Following the 8:15 a.m. shooting, seattletimes.com posted an AP item and linked to reports from the scene about an hour south of Seattle. But the staff quickly mobilized and began posting its own reports. The first e-mail alert was sent shortly after 10 a.m. Throughout the day, more than three dozen staff stories were posted or updated online. Seattletimes.com was the first to identify the suspect and detail his criminal history. (Only some original web pages and stories from Sunday are retained in our publishing system. This exhibit includes copies of stories and pages from our site and other sites that we were able to recover and copies of McClatchy-Tribune pickups of our online stories throughout the afternoon and evening.)
Late Sunday and throughout Monday, the manhunt for Maurice Clemmons took focus on Seattle, specifically on his aunt's home in the Leschi neighborhood. Photographer Cliff Despeaux, perched on a neighbor’s balcony, chronicled the hours-long standoff on Twitter, which was posted at the top of seattletimes.com. (We created #washooting, which became the region’s primary hashtag to track the story.) The home page – and Despeaux – attracted followers through the night as he described police using megaphones, tear gas and robots as they surrounded the home. But Clemmons eluded them. Monday and into Tuesday, police chased tips, identified hoaxes, searched homes and stopped potential suspects throughout the city.
_ _ _ _ _
# Direction:
For each statement below, say yes or no as to whether it agrees with the account of the newsroom's shooting coverage, and quote the exact words of the account that decide it. 1. The first e-mail alert went out shortly after 10 a.m. 2. Police captured Maurice Clemmons at his aunt's home in the Leschi neighborhood. 3. Cliff Despeaux covered the standoff from a neighbor's balcony.
_ _ _ _ _
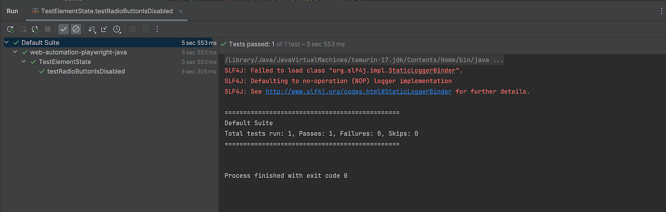666x212 pixels.
Task: Click the import tests arrow icon
Action: [x=145, y=30]
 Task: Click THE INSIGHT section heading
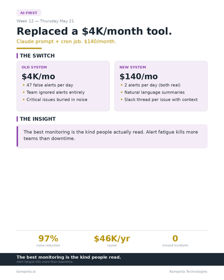click(x=38, y=119)
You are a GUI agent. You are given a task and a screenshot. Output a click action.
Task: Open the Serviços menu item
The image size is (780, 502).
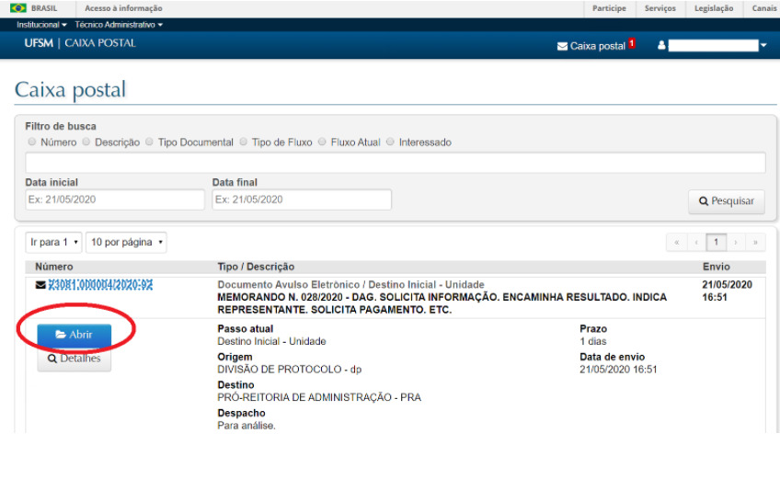pyautogui.click(x=660, y=8)
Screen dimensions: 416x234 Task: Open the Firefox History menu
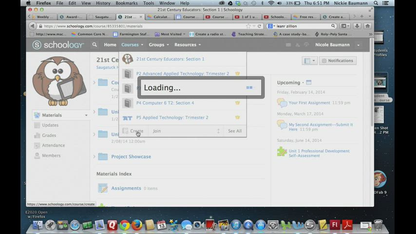[103, 3]
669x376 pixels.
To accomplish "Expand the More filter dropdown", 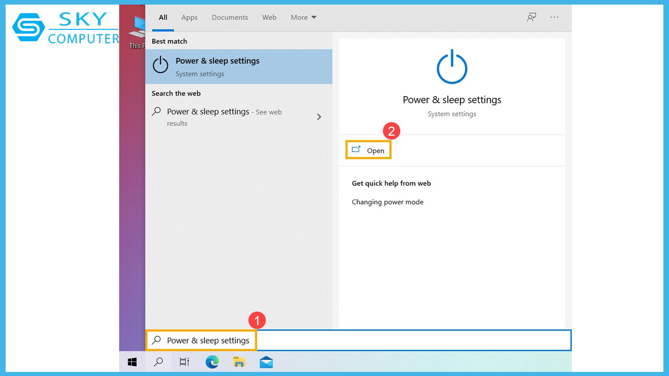I will [304, 17].
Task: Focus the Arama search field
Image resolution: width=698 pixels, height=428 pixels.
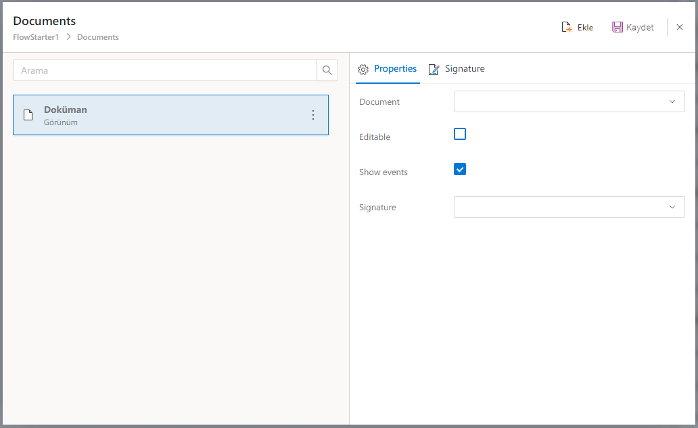Action: pos(165,70)
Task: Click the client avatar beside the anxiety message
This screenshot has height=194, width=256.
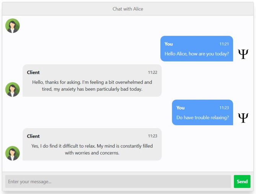Action: [x=13, y=90]
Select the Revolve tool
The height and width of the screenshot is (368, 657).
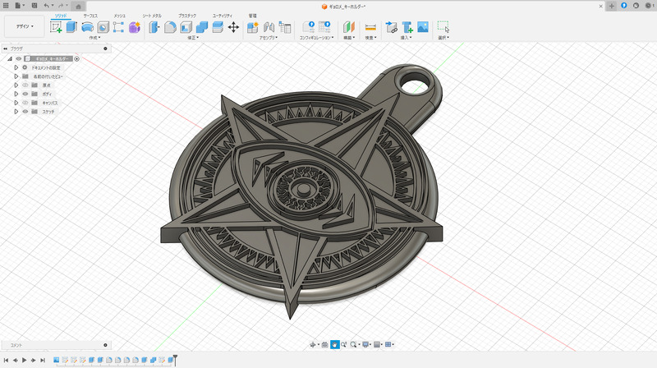[x=87, y=27]
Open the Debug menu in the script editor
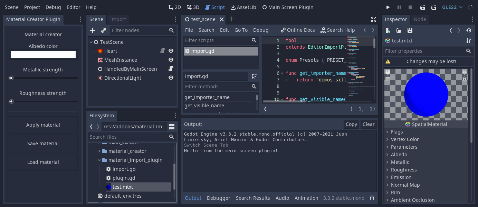 [261, 30]
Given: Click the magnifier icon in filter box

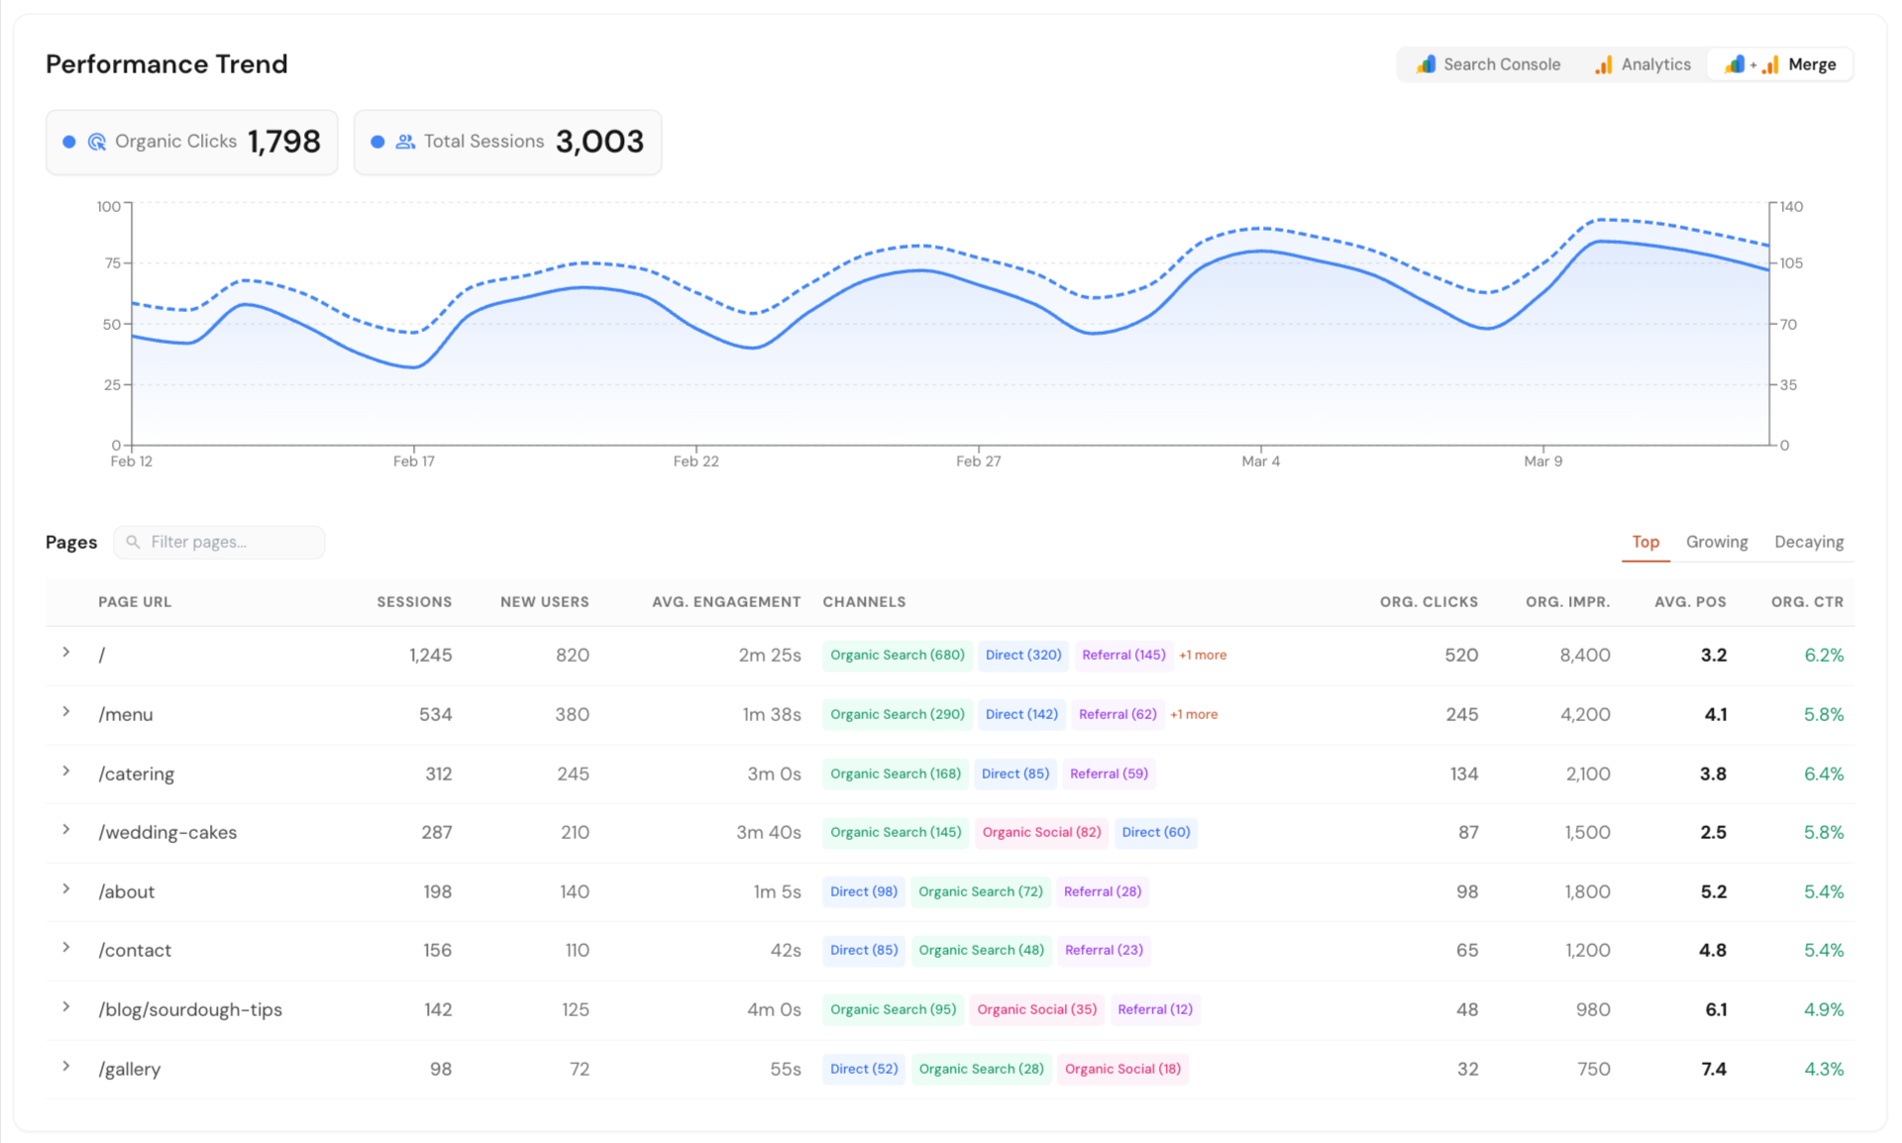Looking at the screenshot, I should [134, 542].
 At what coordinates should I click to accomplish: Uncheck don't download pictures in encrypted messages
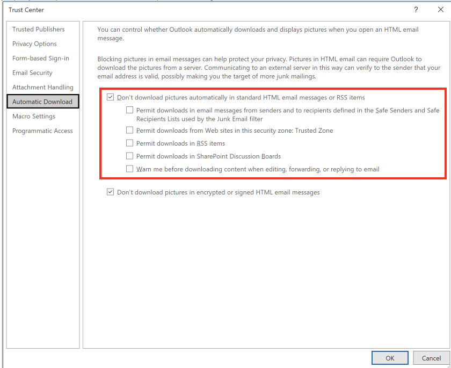point(111,192)
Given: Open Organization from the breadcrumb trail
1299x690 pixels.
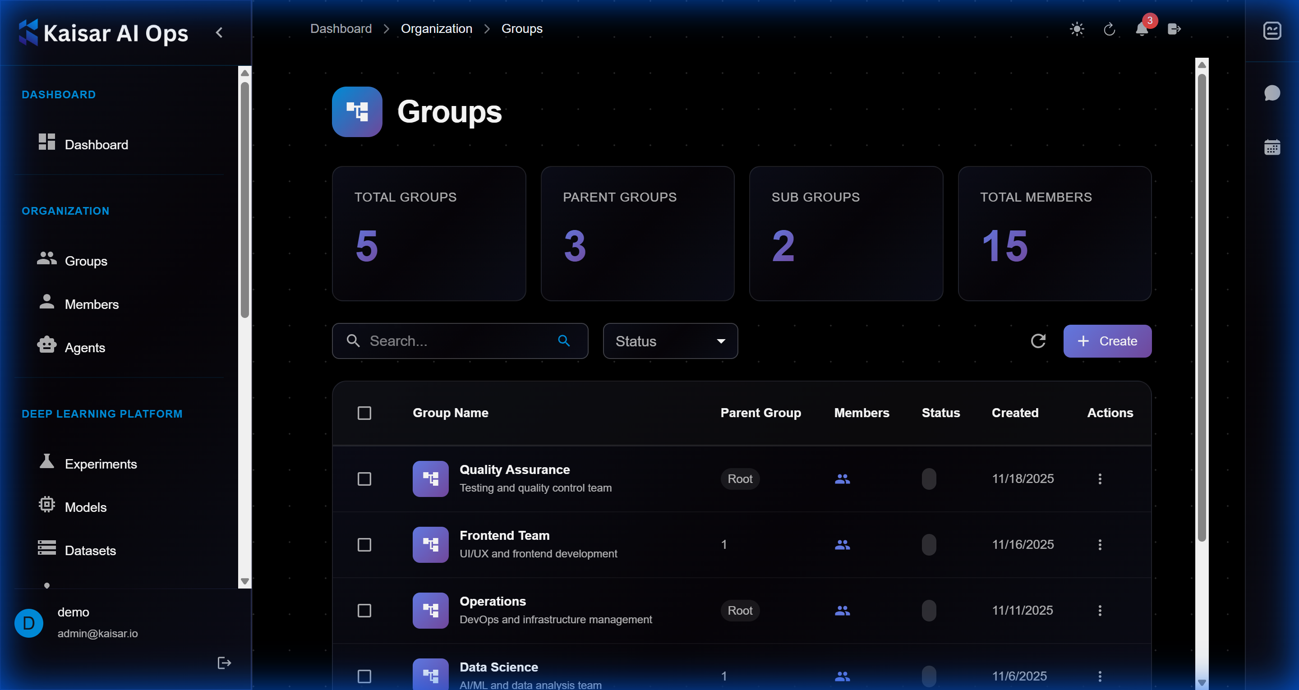Looking at the screenshot, I should click(436, 28).
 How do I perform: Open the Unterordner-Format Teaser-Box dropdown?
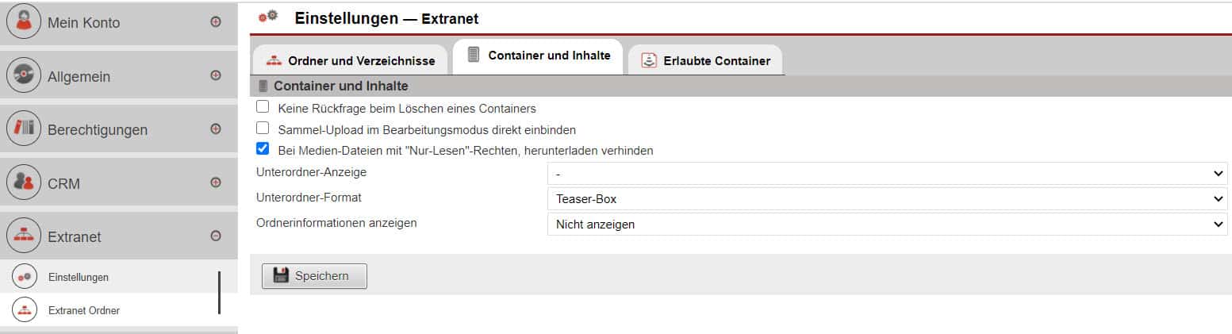tap(887, 198)
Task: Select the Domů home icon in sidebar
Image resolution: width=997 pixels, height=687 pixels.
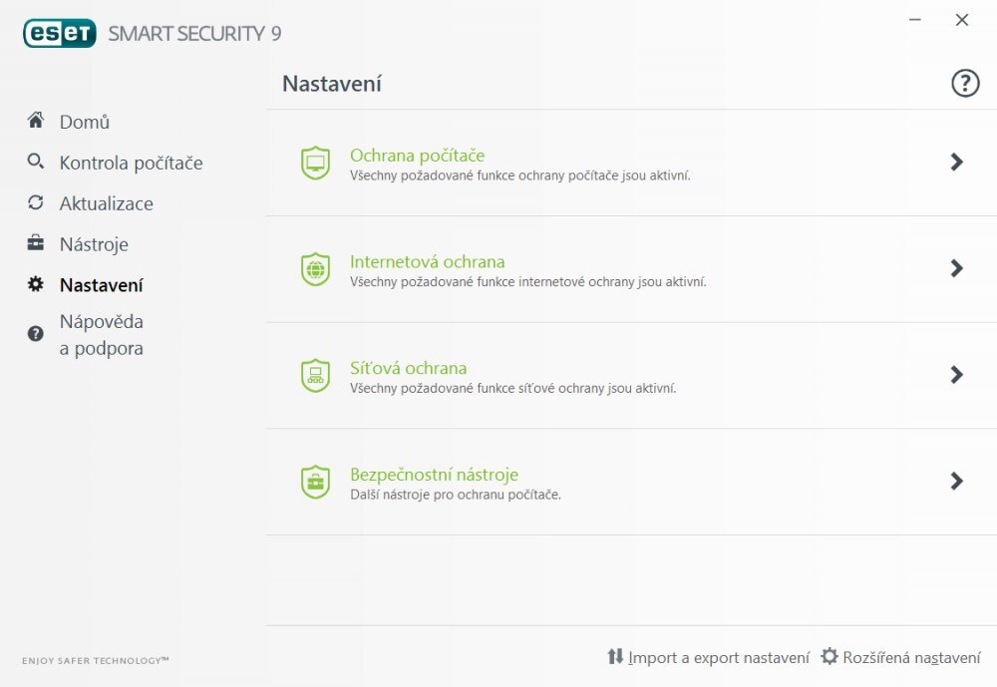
_ _ _ _ _
# Final result:
1. Yes: "The first e-mail alert was sent shortly after 10 a.m."
2. No: "But Clemmons eluded them."
3. Yes: "Photographer Cliff Despeaux, perched on a neighbor’s balcony, chronicled the hours-long standoff on Twitter"